(Beginning of Supplied passage)

Scalia eschews international contempt for the execution of juveniles in the United States. He also overlooks the refusal of European countries, all of which have abolished the death penalty, to turn over prisoners suspected of terrorism to the United States for fear they will be executed. And, Scalia apparently ignores the disgust felt throughout the world for the torture committed by U.S. forces in Iraq, Afghanistan and Guantánamo Bay.

As a result of Roper v. Simmons, the lives of 72 people who had not attained age 18 when they committed their crimes will be saved. Forty percent of them were sentenced to death in Bush's home state. A study in Texas found that the current capital punishment system is an outgrowth of the "legacy of slavery."

The Supreme Court fortuitously issued its landmark juvenile death penalty decision on the National Day for the Abolition of the Death Penalty, which falls each year on March 1. By outlawing the death penalty for the mentally retarded, and now for juveniles under 18, the Court may be taking small steps toward the eventual abolition of capital punishment.

(End of Supplied passage)

Your assignment —
According to the passage on the juvenile death penalty above, why do European countries refuse to turn over prisoners suspected of terrorism to the United States? Answer in one to three sentences.

(Beginning of Information supplied)

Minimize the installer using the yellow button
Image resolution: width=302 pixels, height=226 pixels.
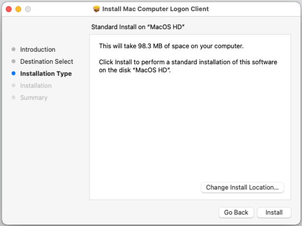point(18,9)
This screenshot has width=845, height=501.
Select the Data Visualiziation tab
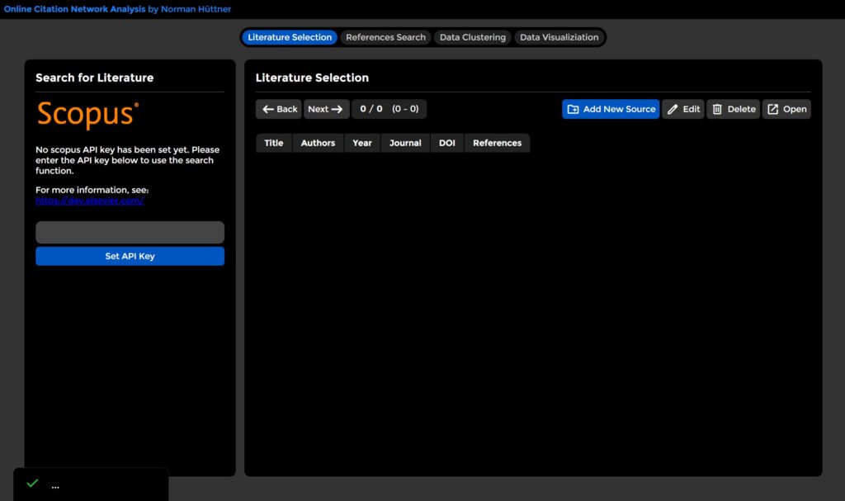click(x=559, y=37)
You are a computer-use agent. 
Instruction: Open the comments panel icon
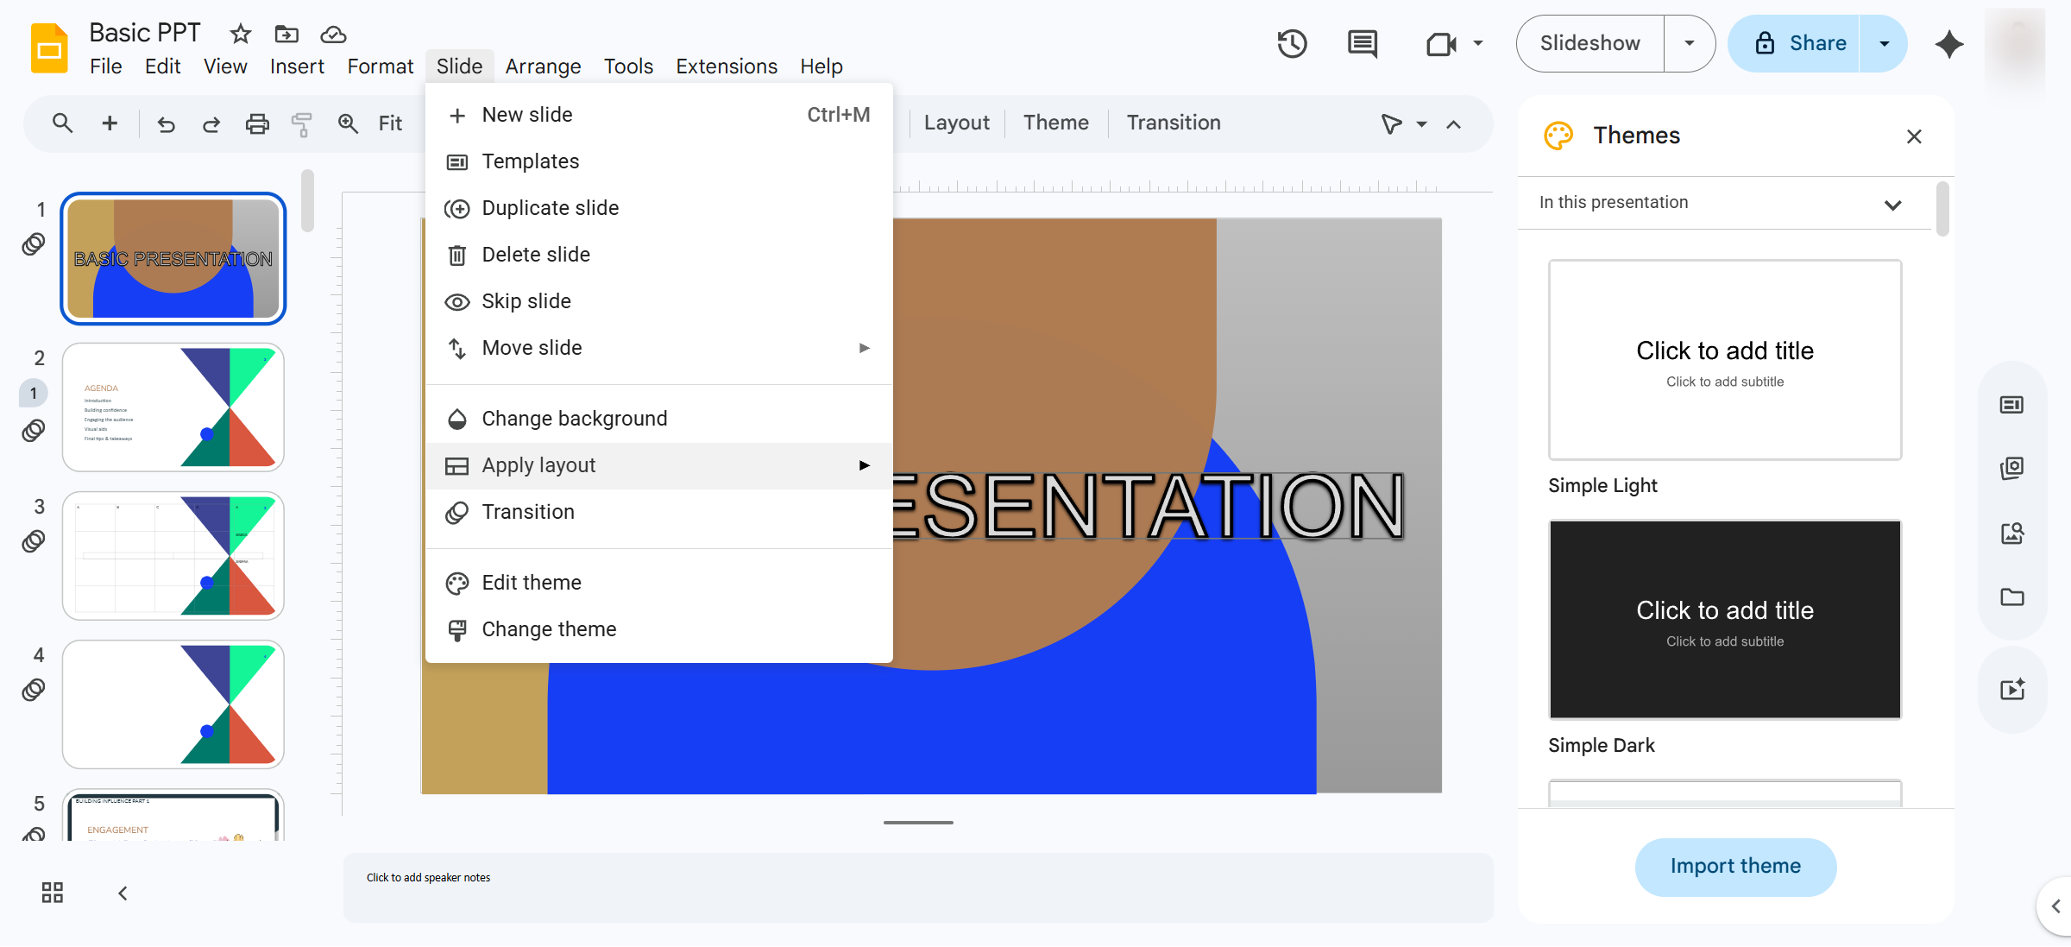1363,43
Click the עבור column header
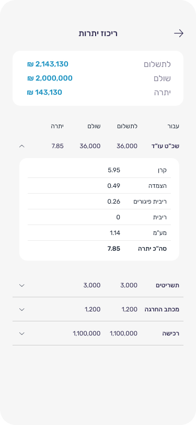Screen dimensions: 196x425 point(173,126)
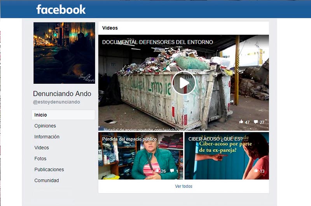
Task: Navigate to Publicaciones in the sidebar
Action: click(x=49, y=170)
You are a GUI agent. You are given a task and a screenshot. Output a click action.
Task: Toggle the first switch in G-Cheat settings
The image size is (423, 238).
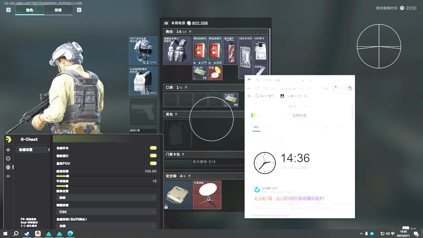coord(153,148)
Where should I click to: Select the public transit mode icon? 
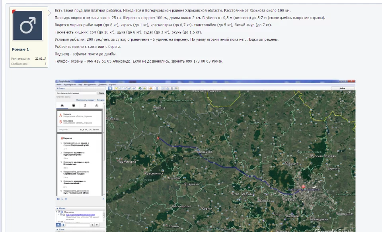[73, 106]
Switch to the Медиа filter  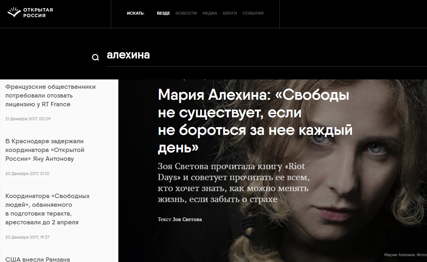pos(210,13)
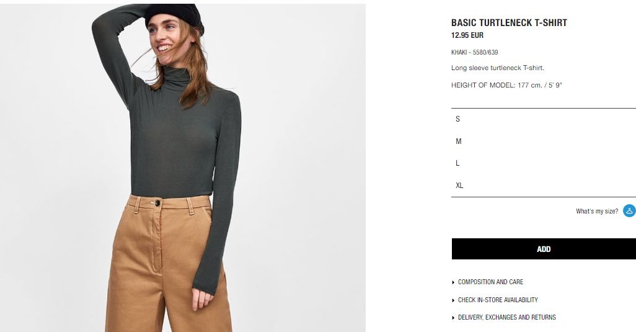Click the KHAKI - 5580/639 color reference

[475, 52]
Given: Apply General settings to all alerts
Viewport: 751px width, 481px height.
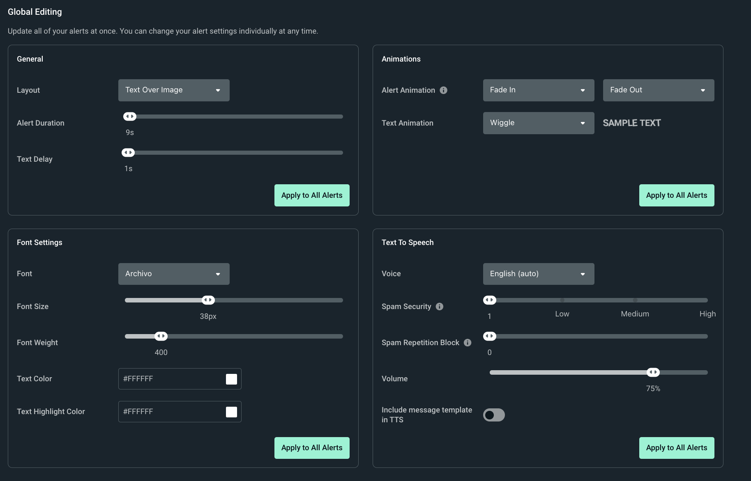Looking at the screenshot, I should 311,195.
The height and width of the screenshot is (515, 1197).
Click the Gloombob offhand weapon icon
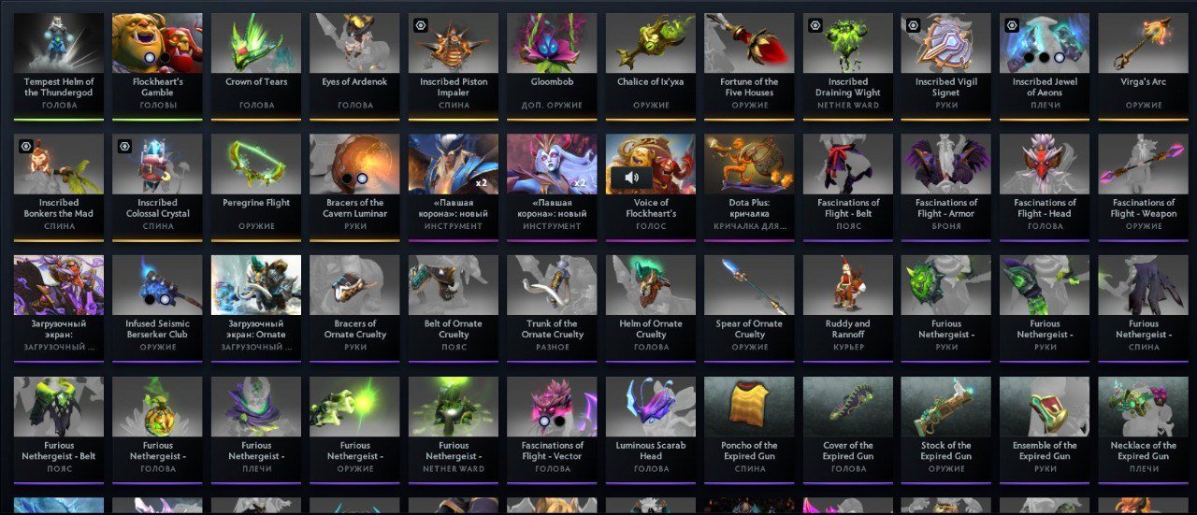[552, 43]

(End of Information supplied)

Output of the task —
They refuse for fear that the prisoners will be executed. All of those countries have abolished the death penalty.